» **PROBLEM**
Retype the listing below, keeping every line the same.
# # # # # # #
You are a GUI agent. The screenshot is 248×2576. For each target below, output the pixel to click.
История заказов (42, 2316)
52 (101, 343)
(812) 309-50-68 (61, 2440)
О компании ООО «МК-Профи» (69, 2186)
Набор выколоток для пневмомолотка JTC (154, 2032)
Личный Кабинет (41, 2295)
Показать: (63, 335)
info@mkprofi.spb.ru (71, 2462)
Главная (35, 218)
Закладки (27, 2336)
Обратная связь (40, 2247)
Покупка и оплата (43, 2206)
# # # # # # #
» **FINISHED TASK**
You are a GUI agent. The screenshot is 248×2576. For each target below, output the pixel to click.
История заказов (42, 2316)
52 (101, 343)
(812) 309-50-68 (61, 2440)
О компании ООО «МК-Профи» (69, 2186)
Набор выколоток для пневмомолотка JTC (154, 2032)
Личный Кабинет (41, 2295)
Показать: (63, 335)
info@mkprofi.spb.ru (71, 2462)
Главная (35, 218)
Закладки (27, 2336)
Обратная связь (40, 2247)
Покупка и оплата (43, 2206)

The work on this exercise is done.